• **Source data**
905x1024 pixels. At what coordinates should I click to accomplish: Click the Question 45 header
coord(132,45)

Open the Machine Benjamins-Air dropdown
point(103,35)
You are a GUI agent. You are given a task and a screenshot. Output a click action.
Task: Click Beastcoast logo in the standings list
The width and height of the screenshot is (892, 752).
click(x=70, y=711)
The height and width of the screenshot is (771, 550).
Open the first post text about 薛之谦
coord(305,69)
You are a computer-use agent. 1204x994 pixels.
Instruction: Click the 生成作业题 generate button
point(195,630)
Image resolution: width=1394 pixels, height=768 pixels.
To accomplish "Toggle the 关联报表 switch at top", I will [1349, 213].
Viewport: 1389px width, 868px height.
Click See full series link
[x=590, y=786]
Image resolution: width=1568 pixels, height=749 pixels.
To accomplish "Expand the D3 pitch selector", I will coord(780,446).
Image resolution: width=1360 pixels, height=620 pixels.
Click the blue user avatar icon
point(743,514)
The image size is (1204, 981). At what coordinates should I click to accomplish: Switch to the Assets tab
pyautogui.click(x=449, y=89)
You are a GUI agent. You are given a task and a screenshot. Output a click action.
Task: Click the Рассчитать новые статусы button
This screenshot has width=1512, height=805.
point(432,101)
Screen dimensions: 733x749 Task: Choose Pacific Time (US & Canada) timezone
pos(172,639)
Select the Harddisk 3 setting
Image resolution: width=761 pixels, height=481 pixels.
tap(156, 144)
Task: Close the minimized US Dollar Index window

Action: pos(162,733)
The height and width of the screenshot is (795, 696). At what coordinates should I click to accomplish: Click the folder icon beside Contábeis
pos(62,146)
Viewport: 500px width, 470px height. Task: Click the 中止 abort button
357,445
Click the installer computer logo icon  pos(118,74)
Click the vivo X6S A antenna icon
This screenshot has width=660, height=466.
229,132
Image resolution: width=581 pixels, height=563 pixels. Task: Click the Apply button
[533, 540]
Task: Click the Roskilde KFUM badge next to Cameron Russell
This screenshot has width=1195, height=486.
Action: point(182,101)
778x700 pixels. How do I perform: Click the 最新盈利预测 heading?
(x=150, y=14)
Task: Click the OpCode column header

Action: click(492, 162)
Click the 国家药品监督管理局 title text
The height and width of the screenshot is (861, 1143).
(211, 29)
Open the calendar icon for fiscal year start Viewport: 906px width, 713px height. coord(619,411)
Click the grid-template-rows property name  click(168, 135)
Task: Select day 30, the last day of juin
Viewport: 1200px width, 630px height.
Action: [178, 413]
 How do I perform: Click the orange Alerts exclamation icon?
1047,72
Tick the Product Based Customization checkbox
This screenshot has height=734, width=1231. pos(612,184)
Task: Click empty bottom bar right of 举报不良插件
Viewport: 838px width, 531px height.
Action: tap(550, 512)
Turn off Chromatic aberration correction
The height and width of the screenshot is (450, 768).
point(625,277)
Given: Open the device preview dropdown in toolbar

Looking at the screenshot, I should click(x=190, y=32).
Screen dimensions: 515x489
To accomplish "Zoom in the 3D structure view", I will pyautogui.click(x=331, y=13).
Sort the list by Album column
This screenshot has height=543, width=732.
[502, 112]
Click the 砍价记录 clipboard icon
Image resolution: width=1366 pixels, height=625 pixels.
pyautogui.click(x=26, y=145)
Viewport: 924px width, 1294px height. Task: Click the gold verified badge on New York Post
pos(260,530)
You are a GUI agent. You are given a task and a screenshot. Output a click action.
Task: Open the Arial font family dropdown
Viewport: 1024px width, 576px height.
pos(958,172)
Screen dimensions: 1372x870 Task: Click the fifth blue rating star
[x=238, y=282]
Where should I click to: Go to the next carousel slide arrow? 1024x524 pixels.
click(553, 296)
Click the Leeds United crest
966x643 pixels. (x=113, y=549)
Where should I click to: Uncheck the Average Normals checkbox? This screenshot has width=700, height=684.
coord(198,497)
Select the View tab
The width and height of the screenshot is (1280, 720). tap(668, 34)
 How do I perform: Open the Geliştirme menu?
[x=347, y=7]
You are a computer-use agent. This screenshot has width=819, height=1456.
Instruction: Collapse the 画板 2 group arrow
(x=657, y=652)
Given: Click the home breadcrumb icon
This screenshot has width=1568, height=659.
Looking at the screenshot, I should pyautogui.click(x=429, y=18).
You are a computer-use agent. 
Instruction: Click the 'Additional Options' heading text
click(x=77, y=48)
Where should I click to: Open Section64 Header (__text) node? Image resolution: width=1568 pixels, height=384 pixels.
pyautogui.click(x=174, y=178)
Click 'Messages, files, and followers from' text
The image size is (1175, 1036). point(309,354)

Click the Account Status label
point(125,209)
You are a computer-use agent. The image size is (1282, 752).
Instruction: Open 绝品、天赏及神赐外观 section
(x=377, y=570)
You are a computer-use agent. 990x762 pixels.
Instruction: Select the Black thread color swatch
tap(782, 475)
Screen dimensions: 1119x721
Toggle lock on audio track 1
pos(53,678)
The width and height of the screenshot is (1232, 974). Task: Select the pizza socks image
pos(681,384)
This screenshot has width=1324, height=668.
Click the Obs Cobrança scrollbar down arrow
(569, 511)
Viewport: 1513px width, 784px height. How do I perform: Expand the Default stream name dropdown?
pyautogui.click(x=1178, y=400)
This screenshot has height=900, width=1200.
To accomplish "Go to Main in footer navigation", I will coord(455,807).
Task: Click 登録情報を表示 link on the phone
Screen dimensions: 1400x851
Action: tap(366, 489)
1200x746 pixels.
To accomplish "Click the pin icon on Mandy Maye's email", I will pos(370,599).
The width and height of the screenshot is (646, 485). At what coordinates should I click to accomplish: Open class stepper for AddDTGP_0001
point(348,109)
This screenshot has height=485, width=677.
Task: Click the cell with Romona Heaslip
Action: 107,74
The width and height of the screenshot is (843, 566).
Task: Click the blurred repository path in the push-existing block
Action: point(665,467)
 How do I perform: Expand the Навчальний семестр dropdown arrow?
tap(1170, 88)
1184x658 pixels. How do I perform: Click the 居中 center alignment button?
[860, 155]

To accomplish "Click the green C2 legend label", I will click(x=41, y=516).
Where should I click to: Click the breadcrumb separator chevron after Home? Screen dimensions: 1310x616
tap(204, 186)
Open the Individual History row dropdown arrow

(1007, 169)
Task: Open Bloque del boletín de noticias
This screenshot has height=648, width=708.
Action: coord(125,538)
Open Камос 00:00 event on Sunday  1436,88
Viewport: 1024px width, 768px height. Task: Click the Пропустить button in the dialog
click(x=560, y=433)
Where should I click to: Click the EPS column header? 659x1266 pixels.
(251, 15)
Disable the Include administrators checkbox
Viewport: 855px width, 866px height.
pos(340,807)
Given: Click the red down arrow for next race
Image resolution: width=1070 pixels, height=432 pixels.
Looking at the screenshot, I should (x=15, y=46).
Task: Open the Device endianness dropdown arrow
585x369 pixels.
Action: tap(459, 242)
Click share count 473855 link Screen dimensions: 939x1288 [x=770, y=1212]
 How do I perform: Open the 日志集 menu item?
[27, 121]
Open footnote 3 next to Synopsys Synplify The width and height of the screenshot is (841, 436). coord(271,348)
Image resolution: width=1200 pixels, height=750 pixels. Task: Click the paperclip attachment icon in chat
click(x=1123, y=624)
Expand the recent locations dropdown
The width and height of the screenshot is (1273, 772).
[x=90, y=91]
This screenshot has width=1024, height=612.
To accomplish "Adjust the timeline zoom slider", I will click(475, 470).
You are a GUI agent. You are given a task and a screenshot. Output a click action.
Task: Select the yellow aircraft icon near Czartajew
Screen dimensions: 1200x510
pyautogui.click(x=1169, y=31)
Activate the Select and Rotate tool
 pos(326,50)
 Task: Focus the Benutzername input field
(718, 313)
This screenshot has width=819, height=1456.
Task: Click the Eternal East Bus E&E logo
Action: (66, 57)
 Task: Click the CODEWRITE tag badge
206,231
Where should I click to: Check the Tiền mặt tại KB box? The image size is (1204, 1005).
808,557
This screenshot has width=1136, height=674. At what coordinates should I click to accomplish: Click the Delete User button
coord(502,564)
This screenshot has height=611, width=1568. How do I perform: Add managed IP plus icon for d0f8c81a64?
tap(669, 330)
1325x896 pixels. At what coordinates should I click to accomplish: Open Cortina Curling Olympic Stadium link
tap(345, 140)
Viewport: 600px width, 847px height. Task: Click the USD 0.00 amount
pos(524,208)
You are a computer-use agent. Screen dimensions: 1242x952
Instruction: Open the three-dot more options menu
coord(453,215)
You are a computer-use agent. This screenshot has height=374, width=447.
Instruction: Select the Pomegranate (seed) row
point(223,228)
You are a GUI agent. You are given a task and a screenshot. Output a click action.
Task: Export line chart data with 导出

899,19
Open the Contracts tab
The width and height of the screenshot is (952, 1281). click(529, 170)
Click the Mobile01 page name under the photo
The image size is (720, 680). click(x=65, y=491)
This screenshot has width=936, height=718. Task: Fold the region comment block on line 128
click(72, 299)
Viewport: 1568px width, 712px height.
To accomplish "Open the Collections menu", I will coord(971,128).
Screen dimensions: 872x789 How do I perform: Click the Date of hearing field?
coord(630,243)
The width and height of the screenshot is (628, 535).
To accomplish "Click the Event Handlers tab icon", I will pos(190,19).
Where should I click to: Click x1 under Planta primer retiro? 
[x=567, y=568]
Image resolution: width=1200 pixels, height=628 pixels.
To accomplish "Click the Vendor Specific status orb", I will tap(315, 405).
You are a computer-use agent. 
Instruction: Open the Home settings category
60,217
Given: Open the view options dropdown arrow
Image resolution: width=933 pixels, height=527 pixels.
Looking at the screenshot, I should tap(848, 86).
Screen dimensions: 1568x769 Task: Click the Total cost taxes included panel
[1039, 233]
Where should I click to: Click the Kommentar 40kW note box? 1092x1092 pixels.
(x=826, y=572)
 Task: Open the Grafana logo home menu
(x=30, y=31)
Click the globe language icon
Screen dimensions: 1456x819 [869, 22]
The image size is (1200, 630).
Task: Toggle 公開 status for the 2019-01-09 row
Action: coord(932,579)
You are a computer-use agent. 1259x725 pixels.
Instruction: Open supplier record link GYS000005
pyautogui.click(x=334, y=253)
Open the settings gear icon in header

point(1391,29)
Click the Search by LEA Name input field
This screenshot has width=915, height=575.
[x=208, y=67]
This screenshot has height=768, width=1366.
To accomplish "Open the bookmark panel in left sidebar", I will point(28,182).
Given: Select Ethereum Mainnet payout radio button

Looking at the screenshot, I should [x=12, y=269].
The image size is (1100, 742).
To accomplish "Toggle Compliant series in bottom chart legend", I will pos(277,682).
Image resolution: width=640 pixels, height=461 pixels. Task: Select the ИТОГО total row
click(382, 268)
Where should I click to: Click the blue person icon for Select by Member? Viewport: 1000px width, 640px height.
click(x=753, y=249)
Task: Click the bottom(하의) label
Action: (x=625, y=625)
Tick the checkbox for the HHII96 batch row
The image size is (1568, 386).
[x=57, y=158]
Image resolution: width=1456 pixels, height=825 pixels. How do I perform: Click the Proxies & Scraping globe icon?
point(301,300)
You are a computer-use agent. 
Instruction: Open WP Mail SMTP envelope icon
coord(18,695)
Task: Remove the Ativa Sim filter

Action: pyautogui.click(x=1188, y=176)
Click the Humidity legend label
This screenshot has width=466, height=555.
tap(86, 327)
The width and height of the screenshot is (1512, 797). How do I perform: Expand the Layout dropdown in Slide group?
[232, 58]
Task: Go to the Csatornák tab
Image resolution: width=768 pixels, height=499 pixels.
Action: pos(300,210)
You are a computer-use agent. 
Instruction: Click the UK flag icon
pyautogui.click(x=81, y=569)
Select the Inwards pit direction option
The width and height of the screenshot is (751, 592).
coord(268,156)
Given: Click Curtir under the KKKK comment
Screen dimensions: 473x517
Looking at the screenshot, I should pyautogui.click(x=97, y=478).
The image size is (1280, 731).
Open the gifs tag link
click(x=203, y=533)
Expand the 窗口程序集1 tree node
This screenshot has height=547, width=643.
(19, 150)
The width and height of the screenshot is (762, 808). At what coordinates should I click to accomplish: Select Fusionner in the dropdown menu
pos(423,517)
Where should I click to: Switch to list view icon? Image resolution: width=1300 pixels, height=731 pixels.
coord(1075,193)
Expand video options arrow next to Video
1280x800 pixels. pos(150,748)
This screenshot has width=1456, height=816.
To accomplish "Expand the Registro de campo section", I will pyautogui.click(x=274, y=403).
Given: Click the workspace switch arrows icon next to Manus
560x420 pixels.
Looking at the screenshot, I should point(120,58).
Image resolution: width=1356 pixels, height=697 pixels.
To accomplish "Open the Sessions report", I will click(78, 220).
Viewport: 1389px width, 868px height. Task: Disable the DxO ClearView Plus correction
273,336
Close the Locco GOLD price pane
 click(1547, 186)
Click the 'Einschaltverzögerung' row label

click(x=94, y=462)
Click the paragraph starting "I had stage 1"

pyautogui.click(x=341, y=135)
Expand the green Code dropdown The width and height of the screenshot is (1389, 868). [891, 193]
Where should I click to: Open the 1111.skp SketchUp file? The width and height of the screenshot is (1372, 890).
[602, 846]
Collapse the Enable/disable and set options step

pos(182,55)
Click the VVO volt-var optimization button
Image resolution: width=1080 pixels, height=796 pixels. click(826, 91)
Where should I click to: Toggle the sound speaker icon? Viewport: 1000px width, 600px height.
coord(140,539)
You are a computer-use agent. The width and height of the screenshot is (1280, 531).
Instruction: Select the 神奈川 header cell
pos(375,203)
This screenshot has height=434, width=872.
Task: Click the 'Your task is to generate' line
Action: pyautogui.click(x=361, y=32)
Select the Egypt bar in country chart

• **Directions**
Find and copy each line of the material that holds the word "green".

• **Written solution**
To accomplish "Click the green C2 legend label", I will click(x=41, y=516).
Expand the green Code dropdown The width and height of the screenshot is (1389, 868). [891, 193]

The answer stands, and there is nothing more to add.